You throw back the covers, leap (or more likely stumble) out of
bed and get on post. (Post being directly in front of your foot locker.)
First a count off. Heads snap to the right and back to the front
as each recruit shouts out his number in turn. Then starboard <right>
side takes to making their racks <beds> while port <left> side shuffles
off to the head <bathroom>.
30 seconds for the top bunk and 30 seconds for the bottem bunk,
and then the sides change over and starboard side mobs to the head and
packs in like a heard of cattle, trying to piss, splash water on your face
and wake the fuck up in 60 seconds. As the Drill Instructors are fond of
saying, it's 2 to a pisser and 3 to a shitter, referring to how many people
should be pissing in a toilet at a time.
Shuffle back out and get on post, standing at the POA (Position
of Attention), and await the next command, which will inevitably be some
form of "Get Dressed."
The command is barked and all 70 recruits turn simultaneously
and grab their socks. 5 seconds for each sock...20 to get your camoflage
trousers on and if the DI is in a semi-good mood you might be lucky and get
10 seconds to tighten your belt. Then 20 more seconds for your camoflage
blouse and 10 more for each shoes or 20 if it you have to wear boots.
Finally, 10 seconds to get the rest of your stuff put away and get back
on post.
You didn't finish in time? Very well, you'll be doing a few
extra push-ups later in the day.

* * * * * * * * *

*SET PROBLEM 1*.
In the boot camp morning account, how many seconds does a recruit get for each sock?

*THE INPUT*.
* * * * * * * * *

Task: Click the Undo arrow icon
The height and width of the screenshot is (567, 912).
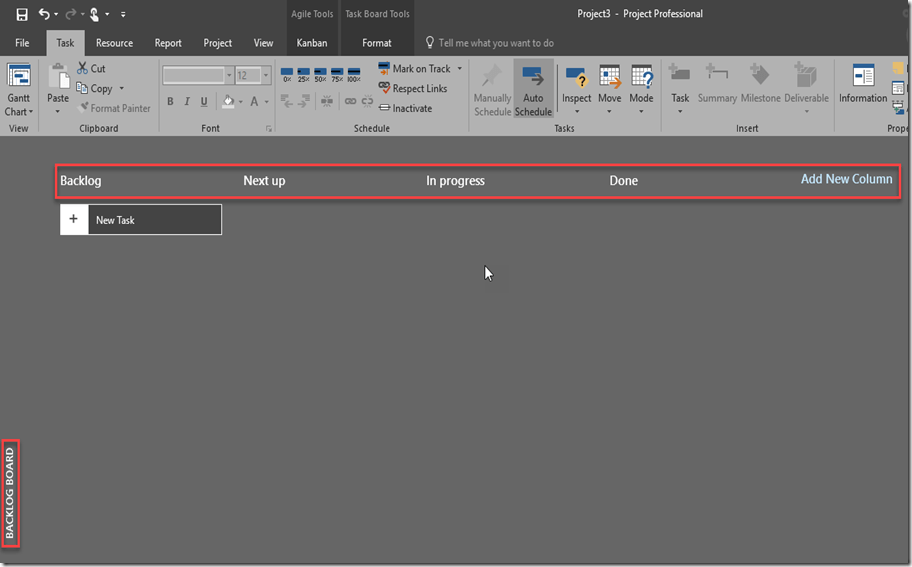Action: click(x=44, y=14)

* * * * * * * * *

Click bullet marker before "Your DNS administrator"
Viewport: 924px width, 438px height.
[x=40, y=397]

* * * * * * * * *

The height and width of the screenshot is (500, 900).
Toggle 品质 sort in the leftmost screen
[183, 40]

* * * * * * * * *

*SET PROBLEM 2*.
Write out the entries from the line containing "Click bullet marker" through the line containing "[x=40, y=397]", swapping "Viewport" for "Window" and leaving everything else the same.

*WRITTEN SOLUTION 1*.
5 seconds

*WRITTEN SOLUTION 2*.
Click bullet marker before "Your DNS administrator"
Window: 924px width, 438px height.
[x=40, y=397]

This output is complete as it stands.